It looks like the problem still exists. Any news ? Any good workaround ?
Thank you
There is a workaround: Create a loader python scrypt and upload the dataset to huggingface.
Here is an example how to do that:
https://huggingface.co/datasets/jamescalam/image-text-demo/tree/main
and Here are videos with explanations:
https://www.youtube.com/watch?v=lqK4ocAKveE and https://www.youtube.com/watch?v=ODdKC30dT8c
cc @mariosasko gentle ping for a fix :)
Any update on this? I'm still facing this issure. Any workaround?
I was facing the same issue. Downgrading datasets from 2.11.0 to 2.4.0 solved the issue.
Any update on this? I'm still facing this issure. Any workaround?
I was able to resolve my issue with a quick workaround:
from collections import defaultdict
from datasets import Dataset
data = defaultdict(list)
for idx in tqdm(range( len(dataloader)),desc="Captioning..."):
img = dataloader[idx]
data['image'].append(img)
data['text'].append(f"{img_{idx}})
dataset = Dataset.from_dict(data)
dataset = dataset.filter(lambda example: example['image'] is not None)
dataset = dataset.filter(lambda example: example['text'] is not None)
dataset.push_to_hub(path-to-repo', private=False)
Hope it helps! Happy coding
Any update on this? I'm still facing this issure. Any workaround?
I was able to resolve my issue with a quick workaround:
from collections import defaultdict from datasets import Dataset data = defaultdict(list) for idx in tqdm(range( len(dataloader)),desc="Captioning..."): img = dataloader[idx] data['image'].append(img) data['text'].append(f"{img_{idx}}) dataset = Dataset.from_dict(data) dataset = dataset.filter(lambda example: example['image'] is not None) dataset = dataset.filter(lambda example: example['text'] is not None) dataset.push_to_hub(path-to-repo', private=False)

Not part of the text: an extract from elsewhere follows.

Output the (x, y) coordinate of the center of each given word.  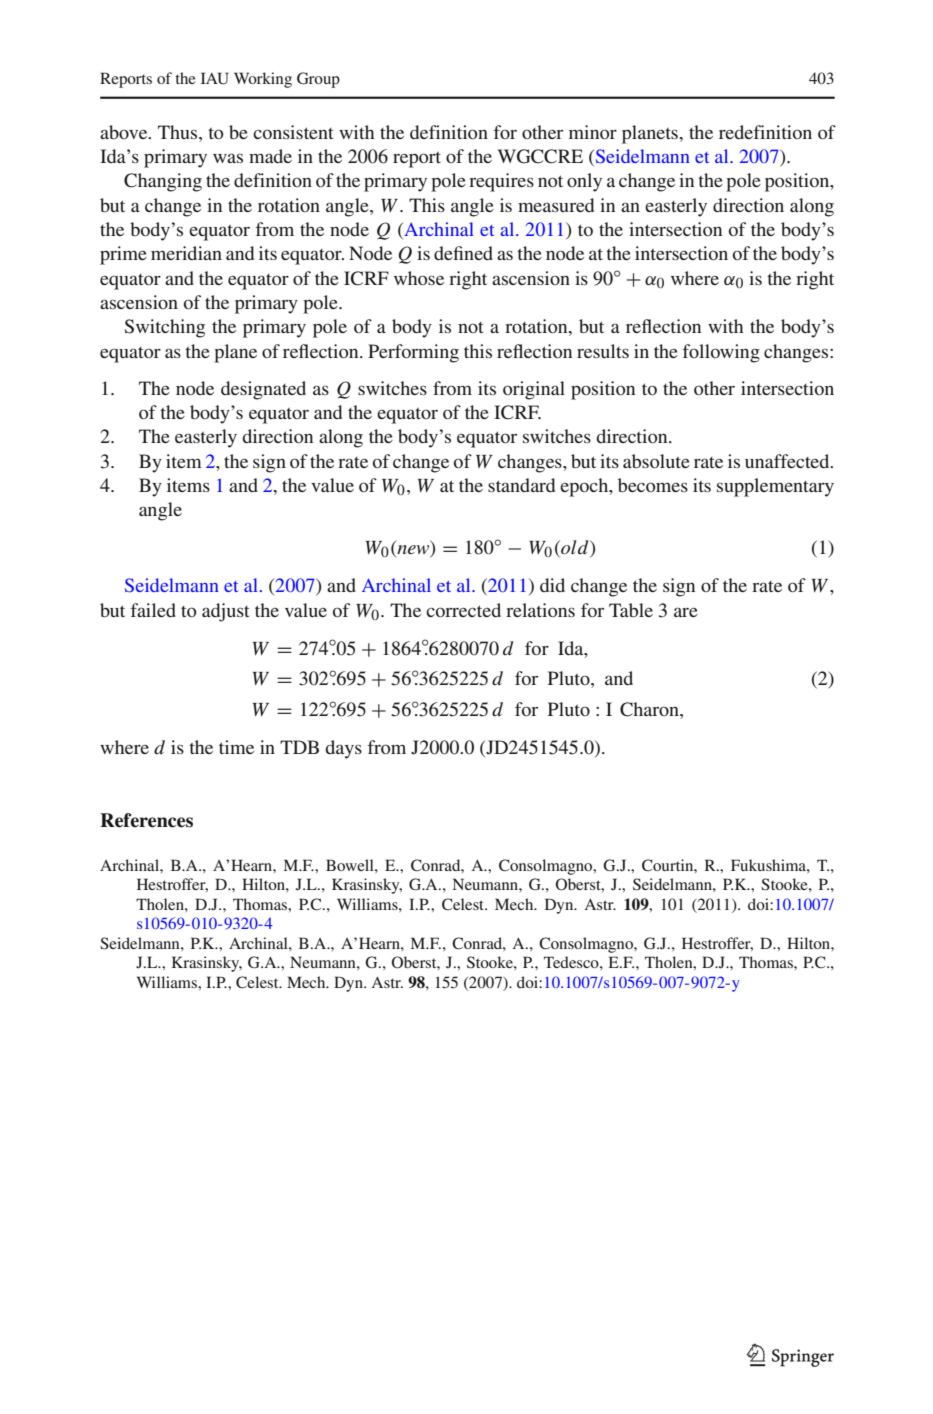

Hope it helps! Happy coding
It works!!
how did this work, how to use this script or where to paste it?
I had a similar issue to @NielsRogge where I was unable to create a dataset from a Pandas DataFrame containing PIL.Images.
I found another workaround that works in this case which involves converting the DataFrame to a python dictionary, and then creating a dataset from said python dictionary.
This is a generic example of my workaround. The example assumes that you have your data in a Pandas DataFrame variable called "dataframe" plus a dictionary of your data's features in a variable called "features".
import datasets
dictionary = dataframe.to_dict(orient='list')
dataset = datasets.Dataset.from_dict(dictionary, features=features)
cc @mariosasko this issue has been open for 2 years, would be great to resolve it :)
I have the same issue, my current workaround is saving the dataframe to a csv and then loading the dataset from the csv. Would also appreciate it a fix :)